WORK TO COMPLETE: The answer must be a single number: the count of lines in the data below that hold the word "will".
□ □ □ □ □ □ □
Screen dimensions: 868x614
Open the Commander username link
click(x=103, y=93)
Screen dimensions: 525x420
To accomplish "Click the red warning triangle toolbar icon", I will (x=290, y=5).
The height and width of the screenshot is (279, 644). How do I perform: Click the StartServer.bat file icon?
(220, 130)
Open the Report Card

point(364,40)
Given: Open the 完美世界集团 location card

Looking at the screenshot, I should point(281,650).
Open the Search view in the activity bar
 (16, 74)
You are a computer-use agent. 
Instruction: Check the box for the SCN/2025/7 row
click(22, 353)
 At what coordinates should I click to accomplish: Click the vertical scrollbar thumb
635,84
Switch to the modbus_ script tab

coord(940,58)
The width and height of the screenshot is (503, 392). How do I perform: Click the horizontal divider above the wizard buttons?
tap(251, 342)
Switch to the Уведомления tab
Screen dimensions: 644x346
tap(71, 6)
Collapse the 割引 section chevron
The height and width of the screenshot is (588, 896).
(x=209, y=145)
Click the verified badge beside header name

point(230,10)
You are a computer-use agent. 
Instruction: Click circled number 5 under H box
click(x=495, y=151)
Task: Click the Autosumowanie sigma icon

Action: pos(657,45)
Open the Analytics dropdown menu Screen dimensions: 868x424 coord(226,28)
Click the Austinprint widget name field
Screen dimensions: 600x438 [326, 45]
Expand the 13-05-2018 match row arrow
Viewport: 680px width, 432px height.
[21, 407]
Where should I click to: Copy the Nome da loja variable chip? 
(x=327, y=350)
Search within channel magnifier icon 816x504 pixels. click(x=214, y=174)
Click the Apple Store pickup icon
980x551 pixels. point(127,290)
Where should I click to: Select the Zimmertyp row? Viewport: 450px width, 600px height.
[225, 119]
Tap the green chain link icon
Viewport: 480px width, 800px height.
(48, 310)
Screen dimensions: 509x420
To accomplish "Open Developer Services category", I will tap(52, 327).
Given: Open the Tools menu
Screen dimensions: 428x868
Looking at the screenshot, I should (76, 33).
□ □ □ □ □ □ □
SOLUTION FOR THIS TASK: 2